### Task item
Restate every record exactly, with nothing skipped.

Given information START

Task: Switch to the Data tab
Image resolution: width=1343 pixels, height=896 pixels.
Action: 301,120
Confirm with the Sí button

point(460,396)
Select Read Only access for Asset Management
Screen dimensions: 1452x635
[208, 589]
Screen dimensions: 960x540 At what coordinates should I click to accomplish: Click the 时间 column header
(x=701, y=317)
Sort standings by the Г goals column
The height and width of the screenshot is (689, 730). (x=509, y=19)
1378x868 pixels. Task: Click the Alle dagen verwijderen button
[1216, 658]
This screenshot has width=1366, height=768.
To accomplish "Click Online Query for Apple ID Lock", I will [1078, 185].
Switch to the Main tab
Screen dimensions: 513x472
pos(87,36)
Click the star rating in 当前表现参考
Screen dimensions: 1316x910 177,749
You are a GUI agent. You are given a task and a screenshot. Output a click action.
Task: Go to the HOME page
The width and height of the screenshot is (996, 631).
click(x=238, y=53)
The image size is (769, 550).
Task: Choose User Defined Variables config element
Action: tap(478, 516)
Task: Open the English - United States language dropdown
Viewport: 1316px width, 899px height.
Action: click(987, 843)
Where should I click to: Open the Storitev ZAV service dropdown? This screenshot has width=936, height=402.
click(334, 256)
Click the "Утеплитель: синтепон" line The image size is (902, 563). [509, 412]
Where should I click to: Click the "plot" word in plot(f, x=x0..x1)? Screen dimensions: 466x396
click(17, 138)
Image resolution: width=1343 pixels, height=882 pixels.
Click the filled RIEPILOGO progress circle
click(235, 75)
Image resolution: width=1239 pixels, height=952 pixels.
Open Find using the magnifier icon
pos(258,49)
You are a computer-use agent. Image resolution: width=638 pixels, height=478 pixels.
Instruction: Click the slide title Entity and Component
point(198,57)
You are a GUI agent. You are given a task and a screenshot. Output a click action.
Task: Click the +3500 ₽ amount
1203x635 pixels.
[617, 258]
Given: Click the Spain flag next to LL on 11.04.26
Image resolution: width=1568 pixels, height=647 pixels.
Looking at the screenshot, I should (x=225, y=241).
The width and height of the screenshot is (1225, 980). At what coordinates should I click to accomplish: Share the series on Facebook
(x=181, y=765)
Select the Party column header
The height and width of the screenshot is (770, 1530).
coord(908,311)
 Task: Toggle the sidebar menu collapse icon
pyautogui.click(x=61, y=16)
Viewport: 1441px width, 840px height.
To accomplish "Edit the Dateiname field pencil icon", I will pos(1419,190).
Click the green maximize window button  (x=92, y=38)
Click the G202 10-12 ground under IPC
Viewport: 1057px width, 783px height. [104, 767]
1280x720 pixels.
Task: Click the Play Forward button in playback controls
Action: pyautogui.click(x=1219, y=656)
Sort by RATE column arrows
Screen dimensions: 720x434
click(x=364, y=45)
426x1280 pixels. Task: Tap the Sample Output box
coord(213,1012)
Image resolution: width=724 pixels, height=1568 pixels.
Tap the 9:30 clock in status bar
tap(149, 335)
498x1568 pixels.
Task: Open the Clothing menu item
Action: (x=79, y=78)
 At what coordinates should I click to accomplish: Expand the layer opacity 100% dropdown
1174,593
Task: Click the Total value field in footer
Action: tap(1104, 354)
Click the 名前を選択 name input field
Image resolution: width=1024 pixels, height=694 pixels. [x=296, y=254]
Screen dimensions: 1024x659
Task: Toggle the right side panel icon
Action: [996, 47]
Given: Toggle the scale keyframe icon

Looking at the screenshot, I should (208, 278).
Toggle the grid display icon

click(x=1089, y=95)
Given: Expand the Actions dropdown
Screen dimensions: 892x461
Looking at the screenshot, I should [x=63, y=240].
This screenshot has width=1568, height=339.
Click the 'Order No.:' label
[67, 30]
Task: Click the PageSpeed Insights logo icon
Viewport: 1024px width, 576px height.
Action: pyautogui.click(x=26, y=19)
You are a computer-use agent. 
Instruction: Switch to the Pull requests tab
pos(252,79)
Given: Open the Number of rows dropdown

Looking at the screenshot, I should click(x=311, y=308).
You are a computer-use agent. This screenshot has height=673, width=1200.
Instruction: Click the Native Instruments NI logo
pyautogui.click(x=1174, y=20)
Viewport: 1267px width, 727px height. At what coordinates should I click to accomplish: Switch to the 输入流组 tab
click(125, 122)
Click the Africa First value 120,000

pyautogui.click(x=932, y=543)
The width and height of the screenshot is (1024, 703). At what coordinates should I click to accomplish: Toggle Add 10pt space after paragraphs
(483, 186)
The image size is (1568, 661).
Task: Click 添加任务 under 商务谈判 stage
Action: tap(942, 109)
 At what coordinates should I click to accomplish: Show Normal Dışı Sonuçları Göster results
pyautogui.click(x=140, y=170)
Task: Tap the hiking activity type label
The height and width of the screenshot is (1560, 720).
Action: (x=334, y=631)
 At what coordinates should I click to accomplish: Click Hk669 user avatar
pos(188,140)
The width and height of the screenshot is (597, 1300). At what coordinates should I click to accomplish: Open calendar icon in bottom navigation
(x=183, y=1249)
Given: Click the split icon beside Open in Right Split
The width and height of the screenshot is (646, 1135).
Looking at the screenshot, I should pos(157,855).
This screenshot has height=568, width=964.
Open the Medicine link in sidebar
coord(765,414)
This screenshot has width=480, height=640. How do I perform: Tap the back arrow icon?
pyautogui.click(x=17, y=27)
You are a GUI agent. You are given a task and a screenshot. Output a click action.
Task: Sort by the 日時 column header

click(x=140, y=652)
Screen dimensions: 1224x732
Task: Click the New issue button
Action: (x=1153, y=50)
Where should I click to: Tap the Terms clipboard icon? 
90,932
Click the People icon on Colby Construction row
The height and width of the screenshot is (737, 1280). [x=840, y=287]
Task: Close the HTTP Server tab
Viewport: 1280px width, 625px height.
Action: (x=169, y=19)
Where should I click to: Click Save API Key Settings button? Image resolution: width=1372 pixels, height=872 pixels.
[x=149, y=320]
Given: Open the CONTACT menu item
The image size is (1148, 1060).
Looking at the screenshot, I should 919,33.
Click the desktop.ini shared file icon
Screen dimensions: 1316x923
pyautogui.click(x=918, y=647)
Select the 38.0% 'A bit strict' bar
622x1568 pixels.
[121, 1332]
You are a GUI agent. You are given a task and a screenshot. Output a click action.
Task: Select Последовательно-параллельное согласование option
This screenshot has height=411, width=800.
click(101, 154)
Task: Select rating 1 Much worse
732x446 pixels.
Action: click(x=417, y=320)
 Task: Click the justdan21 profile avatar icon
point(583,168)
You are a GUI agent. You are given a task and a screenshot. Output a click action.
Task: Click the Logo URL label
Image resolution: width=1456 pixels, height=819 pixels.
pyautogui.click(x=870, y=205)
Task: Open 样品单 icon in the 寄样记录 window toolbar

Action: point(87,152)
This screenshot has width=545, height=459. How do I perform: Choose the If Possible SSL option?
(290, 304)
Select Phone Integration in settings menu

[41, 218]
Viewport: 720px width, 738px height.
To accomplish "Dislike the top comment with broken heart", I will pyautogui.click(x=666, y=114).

Given information END

### Exercise solution
Task: Switch to the Data tab
Image resolution: width=1343 pixels, height=896 pixels.
Action: 301,120
Confirm with the Sí button

point(460,396)
Select Read Only access for Asset Management
Screen dimensions: 1452x635
[208, 589]
Screen dimensions: 960x540 At what coordinates should I click to accomplish: Click the 时间 column header
(x=701, y=317)
Sort standings by the Г goals column
The height and width of the screenshot is (689, 730). (x=509, y=19)
1378x868 pixels. Task: Click the Alle dagen verwijderen button
[1216, 658]
This screenshot has width=1366, height=768.
To accomplish "Click Online Query for Apple ID Lock", I will [1078, 185].
Switch to the Main tab
Screen dimensions: 513x472
pos(87,36)
Click the star rating in 当前表现参考
Screen dimensions: 1316x910 177,749
You are a GUI agent. You are given a task and a screenshot. Output a click action.
Task: Go to the HOME page
The width and height of the screenshot is (996, 631).
click(x=238, y=53)
The image size is (769, 550).
Task: Choose User Defined Variables config element
Action: tap(478, 516)
Task: Open the English - United States language dropdown
Viewport: 1316px width, 899px height.
Action: click(987, 843)
Where should I click to: Open the Storitev ZAV service dropdown? This screenshot has width=936, height=402.
click(334, 256)
Click the "Утеплитель: синтепон" line The image size is (902, 563). [509, 412]
Where should I click to: Click the "plot" word in plot(f, x=x0..x1)? Screen dimensions: 466x396
click(17, 138)
Image resolution: width=1343 pixels, height=882 pixels.
Click the filled RIEPILOGO progress circle
click(235, 75)
Image resolution: width=1239 pixels, height=952 pixels.
Open Find using the magnifier icon
pos(258,49)
You are a computer-use agent. Image resolution: width=638 pixels, height=478 pixels.
Instruction: Click the slide title Entity and Component
point(198,57)
You are a GUI agent. You are given a task and a screenshot. Output a click action.
Task: Click the +3500 ₽ amount
1203x635 pixels.
[617, 258]
Given: Click the Spain flag next to LL on 11.04.26
Image resolution: width=1568 pixels, height=647 pixels.
Looking at the screenshot, I should (x=225, y=241).
The width and height of the screenshot is (1225, 980). At what coordinates should I click to accomplish: Share the series on Facebook
(x=181, y=765)
Select the Party column header
The height and width of the screenshot is (770, 1530).
coord(908,311)
 Task: Toggle the sidebar menu collapse icon
pyautogui.click(x=61, y=16)
Viewport: 1441px width, 840px height.
To accomplish "Edit the Dateiname field pencil icon", I will pos(1419,190).
Click the green maximize window button  (x=92, y=38)
Click the G202 10-12 ground under IPC
Viewport: 1057px width, 783px height. [104, 767]
1280x720 pixels.
Task: Click the Play Forward button in playback controls
Action: pyautogui.click(x=1219, y=656)
Sort by RATE column arrows
Screen dimensions: 720x434
click(x=364, y=45)
426x1280 pixels. Task: Tap the Sample Output box
coord(213,1012)
Image resolution: width=724 pixels, height=1568 pixels.
Tap the 9:30 clock in status bar
tap(149, 335)
498x1568 pixels.
Task: Open the Clothing menu item
Action: (x=79, y=78)
 At what coordinates should I click to accomplish: Expand the layer opacity 100% dropdown
1174,593
Task: Click the Total value field in footer
Action: tap(1104, 354)
Click the 名前を選択 name input field
Image resolution: width=1024 pixels, height=694 pixels. [x=296, y=254]
Screen dimensions: 1024x659
Task: Toggle the right side panel icon
Action: [996, 47]
Given: Toggle the scale keyframe icon

Looking at the screenshot, I should (208, 278).
Toggle the grid display icon

click(x=1089, y=95)
Given: Expand the Actions dropdown
Screen dimensions: 892x461
Looking at the screenshot, I should [x=63, y=240].
This screenshot has width=1568, height=339.
Click the 'Order No.:' label
[67, 30]
Task: Click the PageSpeed Insights logo icon
Viewport: 1024px width, 576px height.
Action: pyautogui.click(x=26, y=19)
You are a computer-use agent. 
Instruction: Switch to the Pull requests tab
pos(252,79)
Given: Open the Number of rows dropdown

Looking at the screenshot, I should click(x=311, y=308).
You are a computer-use agent. This screenshot has height=673, width=1200.
Instruction: Click the Native Instruments NI logo
pyautogui.click(x=1174, y=20)
Viewport: 1267px width, 727px height. At what coordinates should I click to accomplish: Switch to the 输入流组 tab
click(125, 122)
Click the Africa First value 120,000

pyautogui.click(x=932, y=543)
The width and height of the screenshot is (1024, 703). At what coordinates should I click to accomplish: Toggle Add 10pt space after paragraphs
(483, 186)
The image size is (1568, 661).
Task: Click 添加任务 under 商务谈判 stage
Action: tap(942, 109)
 At what coordinates should I click to accomplish: Show Normal Dışı Sonuçları Göster results
pyautogui.click(x=140, y=170)
Task: Tap the hiking activity type label
The height and width of the screenshot is (1560, 720).
Action: (x=334, y=631)
 At what coordinates should I click to accomplish: Click Hk669 user avatar
pos(188,140)
The width and height of the screenshot is (597, 1300). At what coordinates should I click to accomplish: Open calendar icon in bottom navigation
(x=183, y=1249)
Given: Click the split icon beside Open in Right Split
The width and height of the screenshot is (646, 1135).
Looking at the screenshot, I should pos(157,855).
This screenshot has height=568, width=964.
Open the Medicine link in sidebar
coord(765,414)
This screenshot has width=480, height=640. How do I perform: Tap the back arrow icon?
pyautogui.click(x=17, y=27)
You are a GUI agent. You are given a task and a screenshot. Output a click action.
Task: Sort by the 日時 column header

click(x=140, y=652)
Screen dimensions: 1224x732
Task: Click the New issue button
Action: (x=1153, y=50)
Where should I click to: Tap the Terms clipboard icon? 
90,932
Click the People icon on Colby Construction row
The height and width of the screenshot is (737, 1280). [x=840, y=287]
Task: Close the HTTP Server tab
Viewport: 1280px width, 625px height.
Action: (x=169, y=19)
Where should I click to: Click Save API Key Settings button? Image resolution: width=1372 pixels, height=872 pixels.
[x=149, y=320]
Given: Open the CONTACT menu item
The image size is (1148, 1060).
Looking at the screenshot, I should 919,33.
Click the desktop.ini shared file icon
Screen dimensions: 1316x923
pyautogui.click(x=918, y=647)
Select the 38.0% 'A bit strict' bar
622x1568 pixels.
[121, 1332]
You are a GUI agent. You are given a task and a screenshot. Output a click action.
Task: Select Последовательно-параллельное согласование option
This screenshot has height=411, width=800.
click(101, 154)
Task: Select rating 1 Much worse
732x446 pixels.
Action: click(x=417, y=320)
 Task: Click the justdan21 profile avatar icon
point(583,168)
You are a GUI agent. You are given a task and a screenshot. Output a click action.
Task: Click the Logo URL label
Image resolution: width=1456 pixels, height=819 pixels.
pyautogui.click(x=870, y=205)
Task: Open 样品单 icon in the 寄样记录 window toolbar

Action: point(87,152)
This screenshot has width=545, height=459. How do I perform: Choose the If Possible SSL option?
(290, 304)
Select Phone Integration in settings menu

[41, 218]
Viewport: 720px width, 738px height.
To accomplish "Dislike the top comment with broken heart", I will pyautogui.click(x=666, y=114).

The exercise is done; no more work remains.